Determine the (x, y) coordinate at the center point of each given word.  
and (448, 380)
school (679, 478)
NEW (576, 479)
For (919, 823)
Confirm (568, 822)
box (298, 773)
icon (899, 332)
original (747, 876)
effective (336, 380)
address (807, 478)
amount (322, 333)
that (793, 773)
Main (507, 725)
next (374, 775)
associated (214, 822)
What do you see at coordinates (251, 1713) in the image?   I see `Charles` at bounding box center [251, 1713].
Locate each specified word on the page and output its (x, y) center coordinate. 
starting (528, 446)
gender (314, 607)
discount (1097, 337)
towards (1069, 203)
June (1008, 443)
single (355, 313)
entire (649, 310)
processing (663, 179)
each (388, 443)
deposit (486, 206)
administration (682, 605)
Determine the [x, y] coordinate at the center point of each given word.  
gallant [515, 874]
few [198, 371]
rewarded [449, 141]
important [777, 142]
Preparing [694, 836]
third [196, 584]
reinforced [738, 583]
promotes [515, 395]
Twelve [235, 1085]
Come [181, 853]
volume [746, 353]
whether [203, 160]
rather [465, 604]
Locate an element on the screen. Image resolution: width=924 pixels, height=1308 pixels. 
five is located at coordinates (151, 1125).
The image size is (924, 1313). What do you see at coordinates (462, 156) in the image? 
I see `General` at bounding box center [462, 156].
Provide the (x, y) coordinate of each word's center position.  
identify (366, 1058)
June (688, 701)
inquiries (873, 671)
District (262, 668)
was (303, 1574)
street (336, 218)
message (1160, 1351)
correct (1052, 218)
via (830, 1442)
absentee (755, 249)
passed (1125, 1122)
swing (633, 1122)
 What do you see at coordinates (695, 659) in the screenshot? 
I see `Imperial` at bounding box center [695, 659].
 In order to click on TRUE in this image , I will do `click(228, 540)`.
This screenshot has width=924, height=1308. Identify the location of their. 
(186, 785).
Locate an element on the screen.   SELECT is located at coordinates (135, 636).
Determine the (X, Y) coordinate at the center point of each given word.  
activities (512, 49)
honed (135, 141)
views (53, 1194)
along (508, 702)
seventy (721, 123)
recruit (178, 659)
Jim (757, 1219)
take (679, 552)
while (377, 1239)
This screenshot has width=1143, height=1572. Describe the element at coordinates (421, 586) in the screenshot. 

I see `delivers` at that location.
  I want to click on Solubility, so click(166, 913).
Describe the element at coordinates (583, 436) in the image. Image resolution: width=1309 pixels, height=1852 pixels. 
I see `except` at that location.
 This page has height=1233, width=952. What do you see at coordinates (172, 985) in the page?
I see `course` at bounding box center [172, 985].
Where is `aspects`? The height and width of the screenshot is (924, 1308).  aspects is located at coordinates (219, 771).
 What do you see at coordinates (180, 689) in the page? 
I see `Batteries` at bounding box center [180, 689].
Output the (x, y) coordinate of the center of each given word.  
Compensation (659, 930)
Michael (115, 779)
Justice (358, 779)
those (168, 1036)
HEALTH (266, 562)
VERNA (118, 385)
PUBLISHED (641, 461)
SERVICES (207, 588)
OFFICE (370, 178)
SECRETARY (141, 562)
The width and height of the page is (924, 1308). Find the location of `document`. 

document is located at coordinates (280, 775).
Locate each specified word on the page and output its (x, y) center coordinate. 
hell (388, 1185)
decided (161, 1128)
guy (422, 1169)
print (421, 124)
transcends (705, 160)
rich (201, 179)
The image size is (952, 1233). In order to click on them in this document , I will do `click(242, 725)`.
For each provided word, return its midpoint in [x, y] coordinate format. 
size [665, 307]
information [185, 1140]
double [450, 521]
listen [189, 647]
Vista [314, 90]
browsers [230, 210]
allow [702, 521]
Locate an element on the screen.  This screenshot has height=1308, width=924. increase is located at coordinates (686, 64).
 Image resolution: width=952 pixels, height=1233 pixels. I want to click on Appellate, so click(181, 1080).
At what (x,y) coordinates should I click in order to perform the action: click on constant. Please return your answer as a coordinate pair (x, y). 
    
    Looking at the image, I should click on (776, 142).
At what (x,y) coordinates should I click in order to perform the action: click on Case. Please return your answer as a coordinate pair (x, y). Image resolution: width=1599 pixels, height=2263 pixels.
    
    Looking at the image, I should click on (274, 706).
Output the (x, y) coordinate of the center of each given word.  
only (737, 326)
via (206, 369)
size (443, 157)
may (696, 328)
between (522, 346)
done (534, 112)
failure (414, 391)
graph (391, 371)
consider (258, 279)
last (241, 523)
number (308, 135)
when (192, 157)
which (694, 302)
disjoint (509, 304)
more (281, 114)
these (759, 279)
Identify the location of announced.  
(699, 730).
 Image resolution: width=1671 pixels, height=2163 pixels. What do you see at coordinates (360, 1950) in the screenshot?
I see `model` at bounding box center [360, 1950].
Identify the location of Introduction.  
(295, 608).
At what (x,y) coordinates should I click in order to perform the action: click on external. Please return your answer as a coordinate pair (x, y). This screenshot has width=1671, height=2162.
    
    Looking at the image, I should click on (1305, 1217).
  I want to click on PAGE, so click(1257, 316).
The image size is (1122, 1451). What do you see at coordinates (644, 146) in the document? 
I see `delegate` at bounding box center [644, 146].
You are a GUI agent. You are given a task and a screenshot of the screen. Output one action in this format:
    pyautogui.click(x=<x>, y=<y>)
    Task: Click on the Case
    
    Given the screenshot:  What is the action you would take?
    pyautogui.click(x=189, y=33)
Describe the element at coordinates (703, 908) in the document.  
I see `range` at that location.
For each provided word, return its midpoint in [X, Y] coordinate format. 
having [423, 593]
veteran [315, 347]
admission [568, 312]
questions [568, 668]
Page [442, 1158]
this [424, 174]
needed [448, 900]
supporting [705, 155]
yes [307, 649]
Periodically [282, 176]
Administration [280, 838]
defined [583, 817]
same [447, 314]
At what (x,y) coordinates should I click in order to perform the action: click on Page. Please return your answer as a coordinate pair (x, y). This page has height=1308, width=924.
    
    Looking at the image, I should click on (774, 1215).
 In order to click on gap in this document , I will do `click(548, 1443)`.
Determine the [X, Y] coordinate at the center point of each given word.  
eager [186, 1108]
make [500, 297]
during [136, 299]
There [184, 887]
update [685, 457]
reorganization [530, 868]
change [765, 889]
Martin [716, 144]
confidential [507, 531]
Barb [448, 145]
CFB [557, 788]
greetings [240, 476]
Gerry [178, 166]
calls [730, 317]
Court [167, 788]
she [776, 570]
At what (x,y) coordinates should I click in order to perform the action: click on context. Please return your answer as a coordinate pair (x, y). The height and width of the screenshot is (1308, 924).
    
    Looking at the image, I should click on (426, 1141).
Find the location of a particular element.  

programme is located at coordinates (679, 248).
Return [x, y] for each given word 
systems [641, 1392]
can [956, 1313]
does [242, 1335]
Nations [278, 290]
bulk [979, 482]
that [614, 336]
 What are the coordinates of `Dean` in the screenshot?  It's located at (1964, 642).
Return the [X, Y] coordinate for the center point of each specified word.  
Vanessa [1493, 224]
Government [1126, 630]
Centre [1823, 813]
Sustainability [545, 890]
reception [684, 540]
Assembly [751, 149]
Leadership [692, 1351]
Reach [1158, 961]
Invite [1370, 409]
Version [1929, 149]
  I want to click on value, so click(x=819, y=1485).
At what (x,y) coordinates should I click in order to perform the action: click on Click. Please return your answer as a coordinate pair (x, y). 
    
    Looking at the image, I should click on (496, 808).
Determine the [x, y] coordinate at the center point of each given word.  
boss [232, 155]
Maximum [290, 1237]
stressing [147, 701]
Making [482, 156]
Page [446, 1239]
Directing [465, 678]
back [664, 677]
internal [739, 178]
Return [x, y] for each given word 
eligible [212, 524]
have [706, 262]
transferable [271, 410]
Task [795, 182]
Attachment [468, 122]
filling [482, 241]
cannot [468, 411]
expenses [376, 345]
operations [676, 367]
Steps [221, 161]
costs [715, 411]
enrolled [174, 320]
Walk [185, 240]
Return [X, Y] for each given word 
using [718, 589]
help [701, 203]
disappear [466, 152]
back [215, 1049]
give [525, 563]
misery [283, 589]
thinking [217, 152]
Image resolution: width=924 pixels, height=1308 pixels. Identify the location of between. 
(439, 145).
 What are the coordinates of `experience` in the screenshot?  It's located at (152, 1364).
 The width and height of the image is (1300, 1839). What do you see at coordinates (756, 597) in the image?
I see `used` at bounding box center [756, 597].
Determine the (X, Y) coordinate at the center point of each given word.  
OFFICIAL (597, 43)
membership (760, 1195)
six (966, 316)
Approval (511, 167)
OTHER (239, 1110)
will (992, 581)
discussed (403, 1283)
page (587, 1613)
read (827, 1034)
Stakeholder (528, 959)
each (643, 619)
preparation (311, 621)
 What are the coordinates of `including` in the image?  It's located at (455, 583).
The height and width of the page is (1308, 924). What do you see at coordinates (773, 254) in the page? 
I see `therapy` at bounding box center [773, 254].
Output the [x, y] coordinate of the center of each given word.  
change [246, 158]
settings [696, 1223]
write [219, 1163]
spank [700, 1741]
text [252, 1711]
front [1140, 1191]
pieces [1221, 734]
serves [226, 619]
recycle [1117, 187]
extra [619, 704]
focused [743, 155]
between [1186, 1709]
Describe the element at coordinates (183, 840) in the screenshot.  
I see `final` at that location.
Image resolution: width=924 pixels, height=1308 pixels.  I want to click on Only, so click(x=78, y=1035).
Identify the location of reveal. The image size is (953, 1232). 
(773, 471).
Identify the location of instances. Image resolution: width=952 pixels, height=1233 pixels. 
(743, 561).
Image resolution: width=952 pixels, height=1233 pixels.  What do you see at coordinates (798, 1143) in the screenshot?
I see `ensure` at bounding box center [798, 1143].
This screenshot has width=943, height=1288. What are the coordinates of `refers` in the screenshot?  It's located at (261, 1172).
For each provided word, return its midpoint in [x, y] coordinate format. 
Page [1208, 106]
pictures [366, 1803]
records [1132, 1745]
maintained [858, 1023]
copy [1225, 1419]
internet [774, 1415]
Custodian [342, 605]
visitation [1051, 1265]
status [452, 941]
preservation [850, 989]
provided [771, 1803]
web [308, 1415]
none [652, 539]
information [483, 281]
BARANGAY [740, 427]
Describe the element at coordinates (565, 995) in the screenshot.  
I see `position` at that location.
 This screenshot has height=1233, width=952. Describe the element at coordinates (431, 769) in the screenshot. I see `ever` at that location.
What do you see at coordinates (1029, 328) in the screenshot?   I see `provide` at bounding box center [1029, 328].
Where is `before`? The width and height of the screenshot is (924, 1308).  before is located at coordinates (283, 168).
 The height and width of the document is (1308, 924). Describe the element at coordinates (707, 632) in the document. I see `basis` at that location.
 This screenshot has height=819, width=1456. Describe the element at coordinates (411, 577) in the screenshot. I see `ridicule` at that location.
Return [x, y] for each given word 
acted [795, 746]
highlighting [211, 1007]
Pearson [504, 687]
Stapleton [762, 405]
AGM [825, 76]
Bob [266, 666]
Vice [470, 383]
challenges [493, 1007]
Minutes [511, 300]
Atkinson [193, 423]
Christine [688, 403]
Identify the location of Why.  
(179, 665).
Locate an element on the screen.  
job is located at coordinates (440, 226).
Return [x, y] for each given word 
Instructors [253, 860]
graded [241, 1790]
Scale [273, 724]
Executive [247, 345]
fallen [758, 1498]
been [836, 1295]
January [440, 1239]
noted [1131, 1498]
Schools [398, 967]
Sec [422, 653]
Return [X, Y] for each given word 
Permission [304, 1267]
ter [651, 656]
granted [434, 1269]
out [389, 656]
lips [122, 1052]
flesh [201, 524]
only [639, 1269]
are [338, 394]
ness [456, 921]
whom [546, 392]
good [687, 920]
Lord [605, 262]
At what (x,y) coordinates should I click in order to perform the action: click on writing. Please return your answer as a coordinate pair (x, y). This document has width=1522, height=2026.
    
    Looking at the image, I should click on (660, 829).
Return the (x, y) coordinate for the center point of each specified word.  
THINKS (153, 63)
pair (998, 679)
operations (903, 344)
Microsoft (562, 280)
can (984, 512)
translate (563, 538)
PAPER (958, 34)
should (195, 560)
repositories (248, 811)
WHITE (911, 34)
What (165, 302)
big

*WRITTEN EXERCISE:*
Give the items again from the line with "records [1132, 1745]" up to and including the line with "What do you see at coordinates (1029, 328)", changing "preservation" to "conservation" and leaving everything else as it is.

*CORRECT ANSWER:*
records [1132, 1745]
maintained [858, 1023]
copy [1225, 1419]
internet [774, 1415]
Custodian [342, 605]
visitation [1051, 1265]
status [452, 941]
conservation [850, 989]
provided [771, 1803]
web [308, 1415]
none [652, 539]
information [483, 281]
BARANGAY [740, 427]
Describe the element at coordinates (565, 995) in the screenshot.  
I see `position` at that location.
 This screenshot has height=1233, width=952. Describe the element at coordinates (431, 769) in the screenshot. I see `ever` at that location.
What do you see at coordinates (1029, 328) in the screenshot?   I see `provide` at bounding box center [1029, 328].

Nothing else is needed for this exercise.